Artikel
'''
Im Februar 1972 hatte US-Präsident Richard Nixon durch einen Staatsbesuch in der Volksrepublik China Entspannungsbereitschaft auch gegenüber der anderen kommunistischen Führungsmacht verdeutlicht und die Voraussetzungen für eine aus Sicht der US-Administration erträgliche Beendigung des Vietnamkriegs verbessert. Seit der Tongking-Resolution des US-Kongresses 1964 hatten die USA offiziell Krieg an der Seite ihrer südvietnamesischen Verbündeten gegen die von Nordvietnam unterstützten kommunistischen Vietcong geführt, nachdem die vormalige Kolonialmacht Frankreich sich nach militärischen Niederlagen zurückgezogen hatte. Trotz intensiven Bombenkriegs und Inkaufnahme bedeutender eigener Verluste an Soldaten gelang es der westlichen Supermacht nicht, die Vietcong zu besiegen. 1973 wurde ein Waffenstillstandsabkommen zwischen den USA und Nordvietnam unterzeichnet und die Vereinigten Staaten zogen ihre verbliebenen Truppen aus Südvietnam zurück.
Letzte Phase des Rüstungswettlaufes
Nachdem der Warschauer Pakt in den späten 1970er Jahren die eigene Rüstung bereits massiv verstärkte (SS-18 ICBM, große Flottenbauprogramme und neue SSBNs sowie neue strategische Bomber) markierten 1979 zwei nahezu gleichzeitig stattfindende Ereignisse das Ende der Entspannungspolitik der 1970er Jahre und eine Verschärfung des Kalten Krieges: der Nato-Doppelbeschluss, der das entstandene Übergewicht sowjetischer Mittelstreckenraketen neutralisieren sollte, und der sowjetische Einmarsch in Afghanistan, der auch strategische Interessen der USA an den Erdölreserven im Nahen und Mittleren Osten berührte.
Hierauf reagierten die USA unter Präsident Jimmy Carter mit einem Boykott der Olympischen Sommerspiele 1980 in Moskau, dem die westlichen Staaten sich anschlossen. Außerdem belieferten die USA in der Folge die gegen die sowjetische Besatzung kämpfenden afghanischen Mujaheddin mit Waffen.
'''
[Einträge zu Zielkoordinaten]
'''
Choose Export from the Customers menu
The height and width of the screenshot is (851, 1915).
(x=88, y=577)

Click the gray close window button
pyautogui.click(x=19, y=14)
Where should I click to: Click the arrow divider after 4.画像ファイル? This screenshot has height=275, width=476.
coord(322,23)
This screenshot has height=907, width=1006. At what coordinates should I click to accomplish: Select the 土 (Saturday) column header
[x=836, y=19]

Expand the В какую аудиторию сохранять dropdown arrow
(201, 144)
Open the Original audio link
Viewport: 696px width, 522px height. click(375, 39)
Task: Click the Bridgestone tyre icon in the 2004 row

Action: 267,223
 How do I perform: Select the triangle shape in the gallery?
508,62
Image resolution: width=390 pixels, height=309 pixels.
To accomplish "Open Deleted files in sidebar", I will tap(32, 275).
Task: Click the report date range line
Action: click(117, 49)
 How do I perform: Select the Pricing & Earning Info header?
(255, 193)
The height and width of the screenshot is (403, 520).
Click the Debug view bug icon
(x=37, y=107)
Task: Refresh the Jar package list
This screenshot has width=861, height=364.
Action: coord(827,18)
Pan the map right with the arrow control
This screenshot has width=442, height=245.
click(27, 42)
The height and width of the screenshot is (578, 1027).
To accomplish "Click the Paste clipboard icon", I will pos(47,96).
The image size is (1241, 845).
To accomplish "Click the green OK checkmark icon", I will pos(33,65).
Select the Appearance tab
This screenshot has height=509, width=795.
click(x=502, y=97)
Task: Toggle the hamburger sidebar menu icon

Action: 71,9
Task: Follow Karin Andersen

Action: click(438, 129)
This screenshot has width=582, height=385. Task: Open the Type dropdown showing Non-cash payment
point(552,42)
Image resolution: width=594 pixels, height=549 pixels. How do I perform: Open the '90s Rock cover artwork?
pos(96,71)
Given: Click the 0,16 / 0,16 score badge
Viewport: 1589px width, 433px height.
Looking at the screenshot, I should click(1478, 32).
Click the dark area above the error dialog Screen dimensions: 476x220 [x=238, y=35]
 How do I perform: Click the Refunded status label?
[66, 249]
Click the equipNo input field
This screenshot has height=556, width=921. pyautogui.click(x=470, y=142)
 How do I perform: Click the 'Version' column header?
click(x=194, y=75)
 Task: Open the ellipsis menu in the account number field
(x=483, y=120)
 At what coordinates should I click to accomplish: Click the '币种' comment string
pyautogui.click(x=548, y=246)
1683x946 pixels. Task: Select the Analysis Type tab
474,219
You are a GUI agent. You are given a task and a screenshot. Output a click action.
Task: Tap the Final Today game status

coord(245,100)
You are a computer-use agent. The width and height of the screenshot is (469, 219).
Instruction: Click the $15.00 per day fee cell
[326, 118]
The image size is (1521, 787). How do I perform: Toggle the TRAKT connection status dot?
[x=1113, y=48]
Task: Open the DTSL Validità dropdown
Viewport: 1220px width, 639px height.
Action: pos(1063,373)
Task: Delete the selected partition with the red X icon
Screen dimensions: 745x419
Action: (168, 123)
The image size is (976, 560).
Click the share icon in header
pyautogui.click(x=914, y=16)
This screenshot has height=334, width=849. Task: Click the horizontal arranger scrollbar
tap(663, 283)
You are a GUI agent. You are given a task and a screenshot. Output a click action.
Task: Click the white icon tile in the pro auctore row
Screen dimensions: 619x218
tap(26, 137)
'''
Aufgabe
Tippe aus dem Artikel über den Kalten Krieg die Stelle von „Letzte Phase des“ bis „Mittleren Osten berührte.“ wortgetreu ab. Die Datensätze haben mit dem Artikel nichts zu tun.

Musterlösung
Letzte Phase des Rüstungswettlaufes
Nachdem der Warschauer Pakt in den späten 1970er Jahren die eigene Rüstung bereits massiv verstärkte (SS-18 ICBM, große Flottenbauprogramme und neue SSBNs sowie neue strategische Bomber) markierten 1979 zwei nahezu gleichzeitig stattfindende Ereignisse das Ende der Entspannungspolitik der 1970er Jahre und eine Verschärfung des Kalten Krieges: der Nato-Doppelbeschluss, der das entstandene Übergewicht sowjetischer Mittelstreckenraketen neutralisieren sollte, und der sowjetische Einmarsch in Afghanistan, der auch strategische Interessen der USA an den Erdölreserven im Nahen und Mittleren Osten berührte.